Article published In: Explored but not Assumed: Revisiting Commonalities in Asian Pacific Communication
Edited by Hui-Ching Chang and Ling Chen
[Journal of Asian Pacific Communication 25:1] 2015
► pp. 78–96
“Let the ‘like’ one in”
Five portals to invite similarity into conversations about “differences” in Asian Pacific communication
Published online: 15 June 2015
https://doi.org/10.1075/japc.25.1.05hol
https://doi.org/10.1075/japc.25.1.05hol
This article addresses an ongoing and persistent problem of imbalance between similarity and difference in cultural description by proposing a way to simultaneously explore both similarity and difference, relying on the principles of Russian literary and cultural critic Mikhail Bakhtin.

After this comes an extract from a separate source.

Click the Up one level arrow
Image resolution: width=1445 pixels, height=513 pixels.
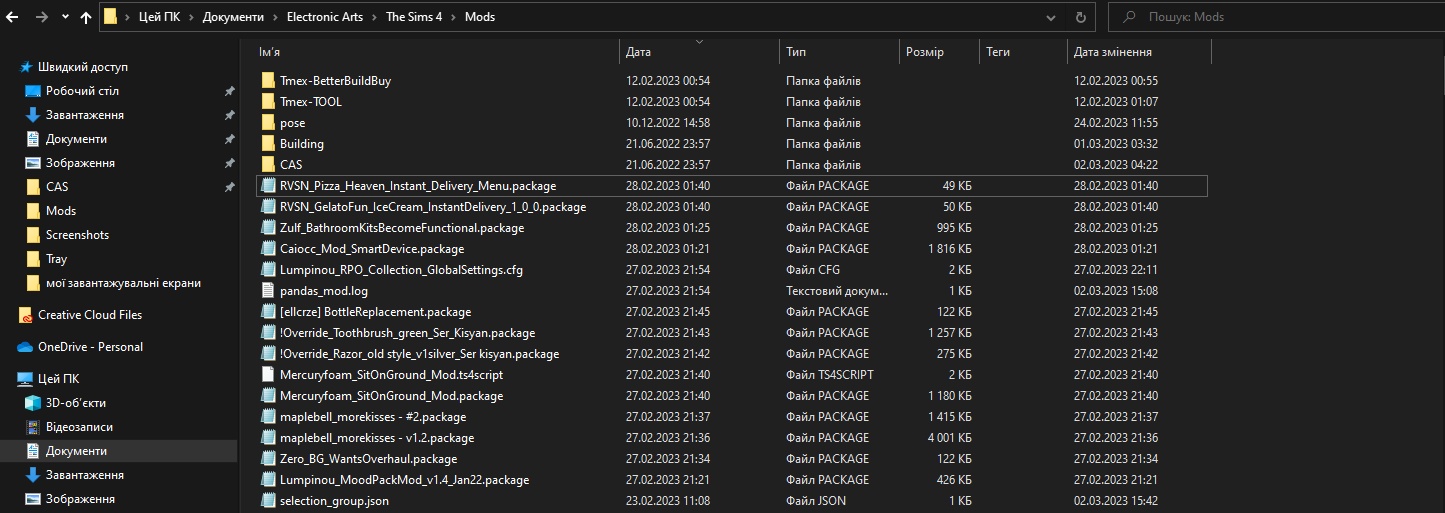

Five principles, employed as sensitizing concepts, are described as portals to allow consideration of cultural similarity into linguistic descriptions of culture: specificity; ownership; tension; open and closed perception; and uncompletedness. These portals are applied to various forms of cultural description to be found in East Asia, including transnational political depictions; cyberactivist protest; and touristic literature. It is concluded that the Bakhtinian ideas offer a convenient and useful means to bring together similarity and difference, with the result that each quality enhances the other.